╭─ DATA SHOWN
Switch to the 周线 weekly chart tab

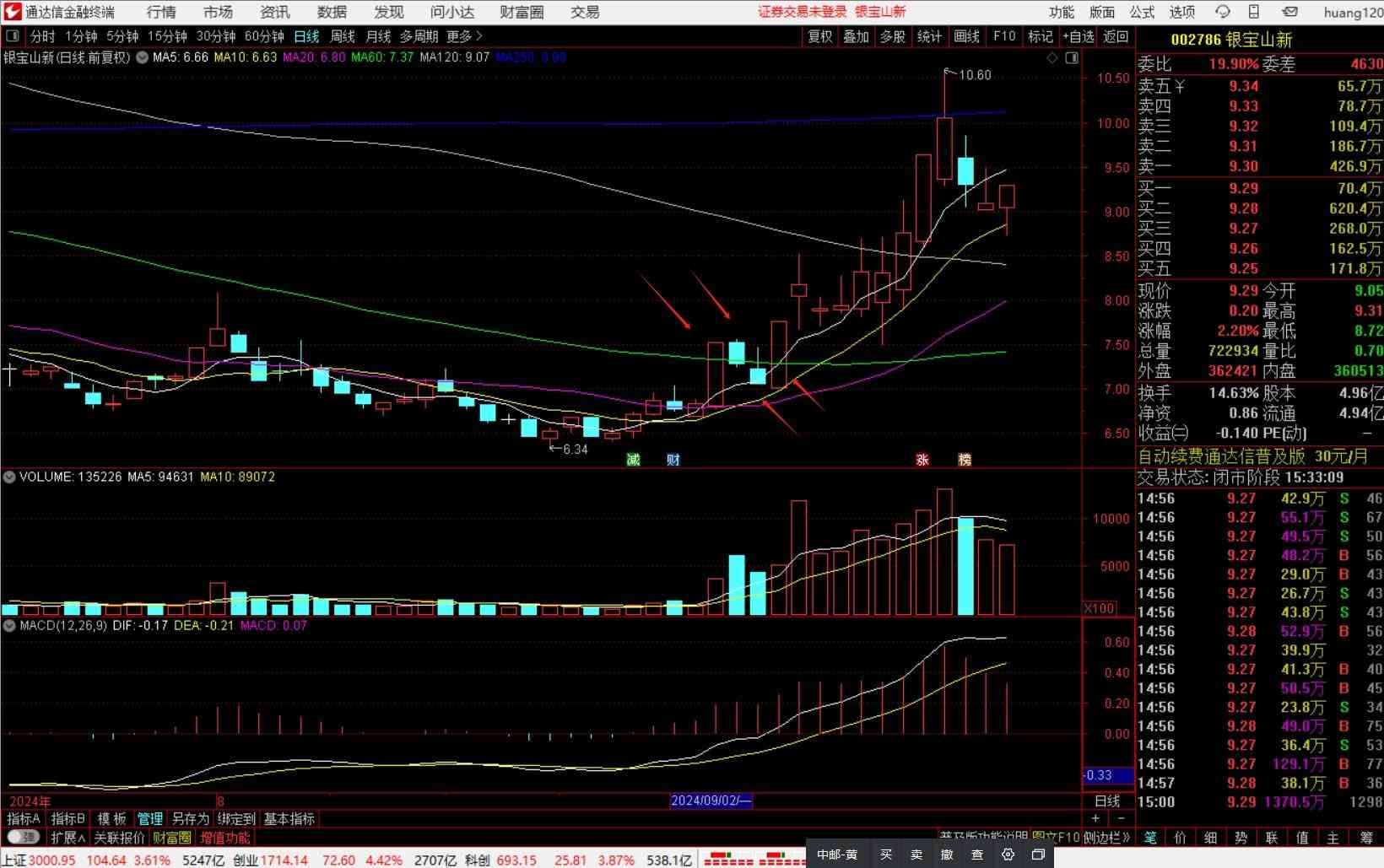[x=342, y=36]
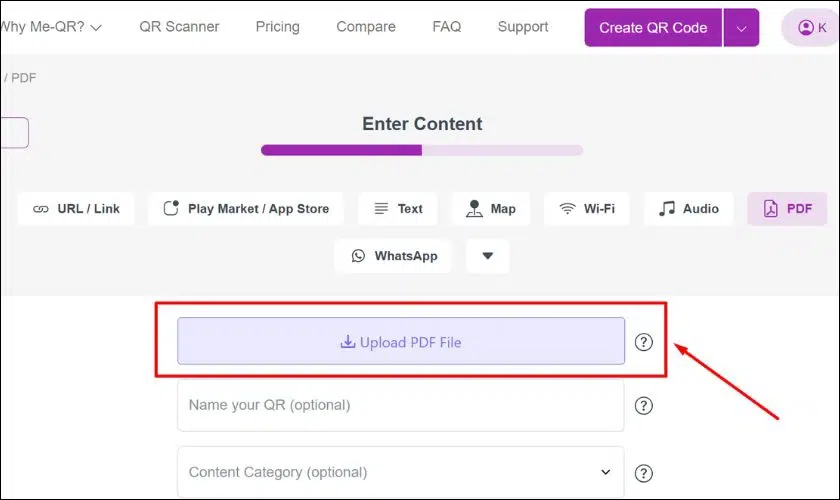Open the Content Category dropdown
Image resolution: width=840 pixels, height=500 pixels.
coord(401,472)
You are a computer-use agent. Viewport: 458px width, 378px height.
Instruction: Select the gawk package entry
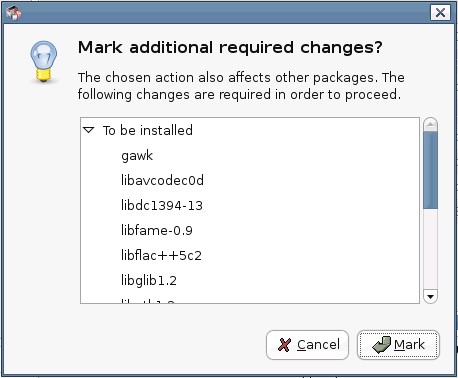click(x=137, y=156)
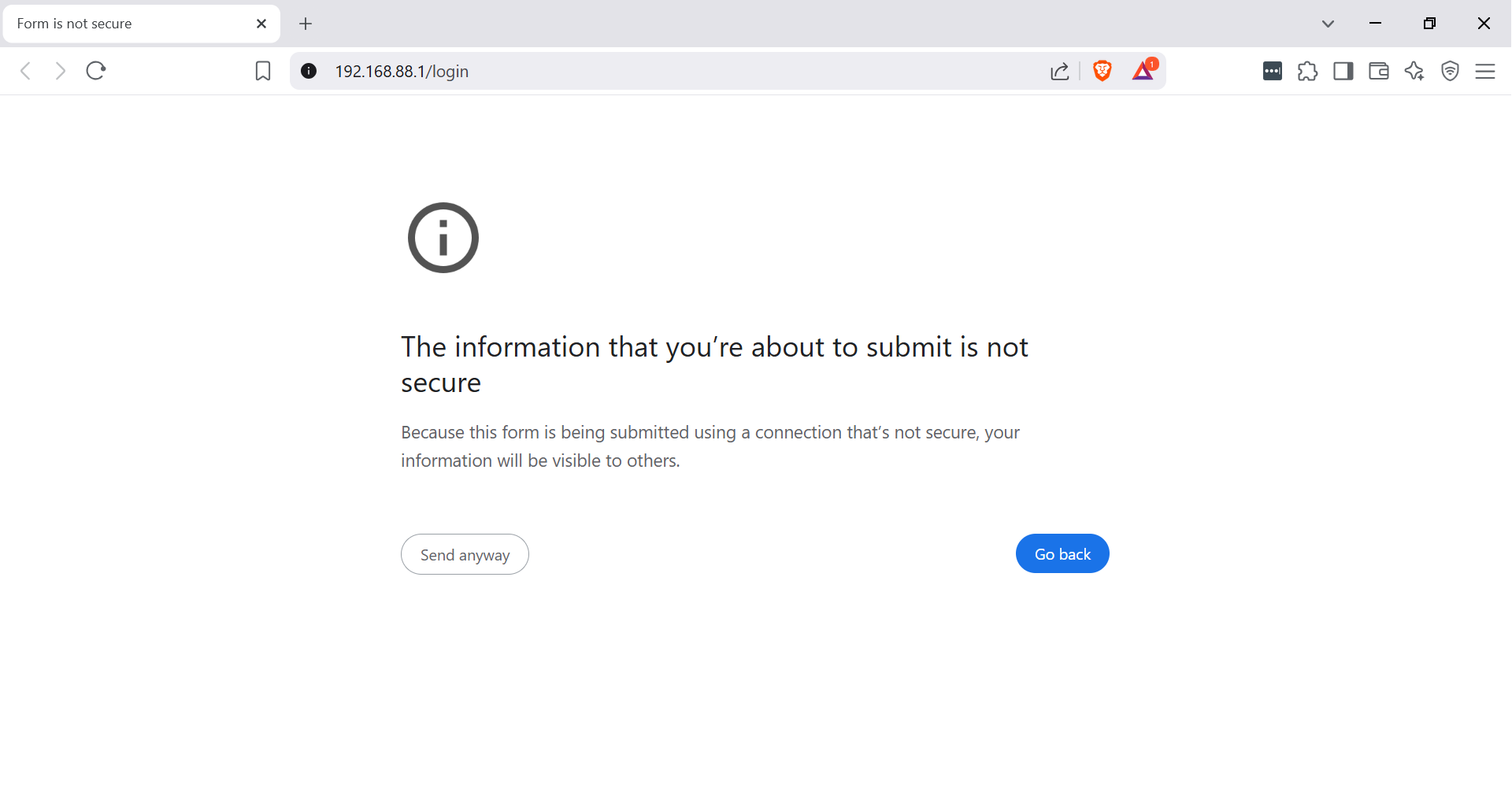The image size is (1512, 799).
Task: Open a new tab with plus button
Action: pos(306,24)
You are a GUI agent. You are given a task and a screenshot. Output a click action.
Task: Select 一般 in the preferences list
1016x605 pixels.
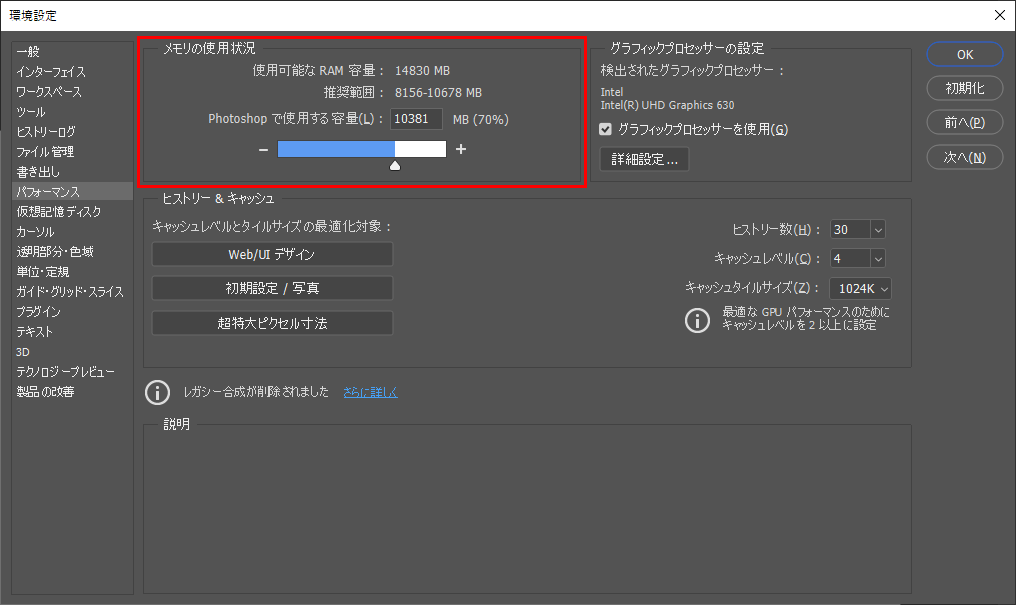click(x=29, y=51)
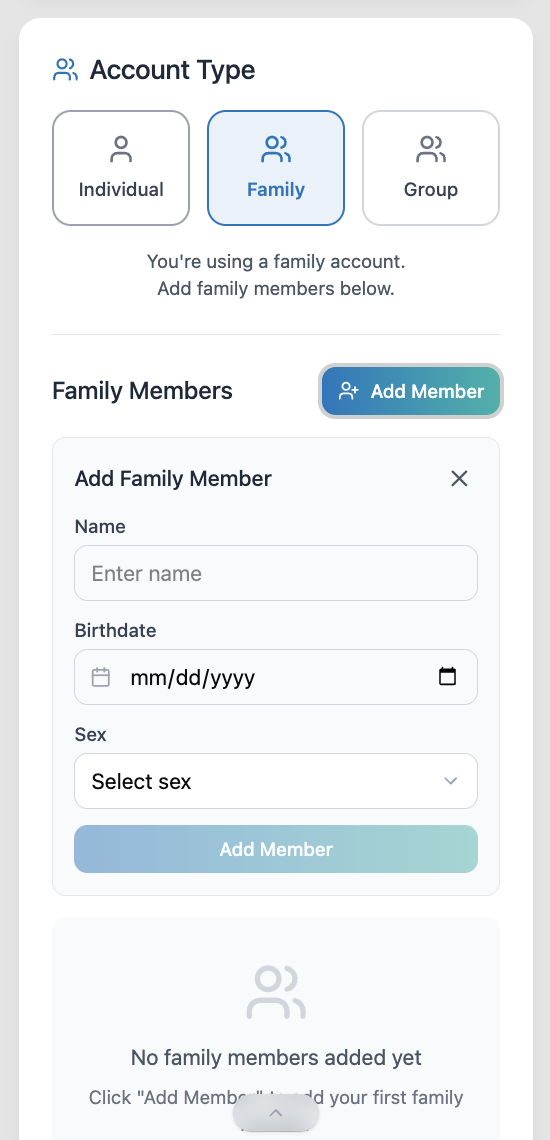Choose the Group account type
The width and height of the screenshot is (550, 1140).
pos(431,168)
╰─
• WHAT YOU WILL DO: Copy all of the material above line for line, leaving out the pictures.

• THE RESPONSE:
Switch to the 周线 weekly chart tab

[x=342, y=36]
Open the Content Category dropdown
Image resolution: width=840 pixels, height=500 pixels.
coord(401,472)
You are a computer-use agent. Viewport: 458px width, 378px height.
Instruction: Select the gawk package entry
click(x=137, y=156)
The image size is (1512, 799).
Task: Open a new tab with plus button
Action: pos(306,24)
You are a GUI agent. You are given a task and a screenshot. Output a click action.
Task: Select 一般 in the preferences list
1016x605 pixels.
click(x=29, y=51)
Choose the Group account type
The width and height of the screenshot is (550, 1140).
pos(431,168)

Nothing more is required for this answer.